Zwei Dinge sind jedenfalls augenfällig und dürfen meines Erachtens auch nicht unkommentiert bleiben. Erstens: Die Überschrift der Berichterstattung suggeriert eine neue Seuche. Und so zielt der Artikel auch nur auf die unzureichende medizinische Versorgung ab. Meiner Ansicht nach eine weitere Diffamierung der ansonsten schon mit zahlreichen negativen Attributen bedachten Betroffenen. Es wird der Eindruck vermittelt, dass von Obdachlosen eine unmittelbare Gesundheitsgefährdung ausgeht, und zwar gegen die Bevölkerung. Es fehlt nicht mehr viel, und Obdachlose werden zur medizinischen Untersuchung zwangsvorgeführt. Eine andere Auslegung könnte auch sein: Der Obdachlose ist unter allen Umständen am Leben zu erhalten. Im Übrigen auch die erste Präambel im Knast — nur, dass es hier um den Inhaftierten geht.

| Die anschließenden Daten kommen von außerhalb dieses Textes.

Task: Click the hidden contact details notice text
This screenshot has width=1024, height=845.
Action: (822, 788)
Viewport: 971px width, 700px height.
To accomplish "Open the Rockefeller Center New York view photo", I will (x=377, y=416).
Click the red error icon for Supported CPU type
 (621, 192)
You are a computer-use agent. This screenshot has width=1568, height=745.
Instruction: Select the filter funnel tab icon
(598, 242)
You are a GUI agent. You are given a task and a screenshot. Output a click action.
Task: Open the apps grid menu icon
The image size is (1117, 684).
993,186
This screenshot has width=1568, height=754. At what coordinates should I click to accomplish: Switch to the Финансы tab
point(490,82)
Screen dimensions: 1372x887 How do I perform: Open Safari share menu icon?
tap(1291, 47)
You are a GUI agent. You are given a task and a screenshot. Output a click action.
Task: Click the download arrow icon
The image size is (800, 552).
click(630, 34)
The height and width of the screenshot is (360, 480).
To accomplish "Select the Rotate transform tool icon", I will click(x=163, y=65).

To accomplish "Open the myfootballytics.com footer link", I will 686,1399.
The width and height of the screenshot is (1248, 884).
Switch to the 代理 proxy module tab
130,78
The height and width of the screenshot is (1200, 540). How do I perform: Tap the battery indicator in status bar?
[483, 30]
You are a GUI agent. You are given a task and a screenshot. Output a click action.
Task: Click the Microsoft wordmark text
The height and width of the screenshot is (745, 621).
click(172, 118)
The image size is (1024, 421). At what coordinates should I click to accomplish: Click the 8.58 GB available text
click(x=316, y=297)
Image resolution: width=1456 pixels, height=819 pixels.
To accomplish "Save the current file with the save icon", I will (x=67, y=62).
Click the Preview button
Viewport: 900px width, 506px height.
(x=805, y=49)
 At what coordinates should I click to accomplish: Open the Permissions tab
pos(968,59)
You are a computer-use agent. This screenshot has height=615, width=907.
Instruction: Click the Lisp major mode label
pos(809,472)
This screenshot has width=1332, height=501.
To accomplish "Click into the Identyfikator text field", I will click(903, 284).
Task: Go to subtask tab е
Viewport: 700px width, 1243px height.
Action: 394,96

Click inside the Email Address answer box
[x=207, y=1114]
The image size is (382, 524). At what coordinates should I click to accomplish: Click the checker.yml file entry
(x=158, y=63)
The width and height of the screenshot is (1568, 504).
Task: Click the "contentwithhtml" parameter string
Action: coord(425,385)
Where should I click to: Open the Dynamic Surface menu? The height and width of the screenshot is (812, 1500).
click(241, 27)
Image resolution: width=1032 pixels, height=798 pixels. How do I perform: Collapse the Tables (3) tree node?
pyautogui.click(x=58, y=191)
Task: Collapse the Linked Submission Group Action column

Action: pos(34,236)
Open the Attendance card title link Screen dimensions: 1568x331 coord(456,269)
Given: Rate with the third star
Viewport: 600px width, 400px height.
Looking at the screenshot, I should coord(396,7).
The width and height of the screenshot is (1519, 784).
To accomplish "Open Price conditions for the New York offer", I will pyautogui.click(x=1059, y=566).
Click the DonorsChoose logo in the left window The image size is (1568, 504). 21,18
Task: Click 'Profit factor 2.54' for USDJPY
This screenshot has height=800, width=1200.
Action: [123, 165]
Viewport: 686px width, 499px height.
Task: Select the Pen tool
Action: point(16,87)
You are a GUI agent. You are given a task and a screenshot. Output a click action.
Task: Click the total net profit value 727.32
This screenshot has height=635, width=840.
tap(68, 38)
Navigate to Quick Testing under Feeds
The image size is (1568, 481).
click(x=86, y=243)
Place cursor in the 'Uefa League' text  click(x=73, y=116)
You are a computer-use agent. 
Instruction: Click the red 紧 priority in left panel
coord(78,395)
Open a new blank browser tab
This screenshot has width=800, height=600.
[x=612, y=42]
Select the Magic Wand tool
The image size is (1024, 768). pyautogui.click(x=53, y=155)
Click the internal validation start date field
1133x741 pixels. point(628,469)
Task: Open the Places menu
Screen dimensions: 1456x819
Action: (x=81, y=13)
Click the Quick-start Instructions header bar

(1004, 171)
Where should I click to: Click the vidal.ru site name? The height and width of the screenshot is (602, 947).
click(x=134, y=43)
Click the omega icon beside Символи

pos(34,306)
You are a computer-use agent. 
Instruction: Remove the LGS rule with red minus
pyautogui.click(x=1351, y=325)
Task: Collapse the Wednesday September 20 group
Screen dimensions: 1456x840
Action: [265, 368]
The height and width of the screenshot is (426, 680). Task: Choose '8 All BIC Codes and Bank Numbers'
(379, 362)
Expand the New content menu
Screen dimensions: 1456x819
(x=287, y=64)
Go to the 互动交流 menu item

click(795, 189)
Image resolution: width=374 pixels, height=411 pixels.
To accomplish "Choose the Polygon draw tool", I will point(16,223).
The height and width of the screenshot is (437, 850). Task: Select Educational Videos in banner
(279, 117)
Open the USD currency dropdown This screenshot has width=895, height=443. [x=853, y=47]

Zweitens: Ohne die genauen Hintergründe zu kennen oder die Arbeit an der Basis bewerten zu wollen, sind doch offensichtlich gravierende Mängel an der Prävention zur Abwendung oder Vermeidung von Obdachlosigkeit zu verzeichnen. Wie sonst ist dieser Anstieg zu erklären?

Dazu möchte ich Roger Willemsen rezitieren: "Eine Gesellschaft muss sich daran messen lassen, wie sie mit ihren ärmsten und schwächsten Mitgliedern umgeht."

Ich frage: Wie müssen sich diese Menschen fühlen, in einer Gesellschaft von der sie fallen gelassen und ausgestoßen wurden und von der sie nichts mehr zu erwarten haben?

Detlef Lützenkirchen, Wuppertal, Adresse der Redaktion bekannt

(Rundschau Verlagsgesellschaft)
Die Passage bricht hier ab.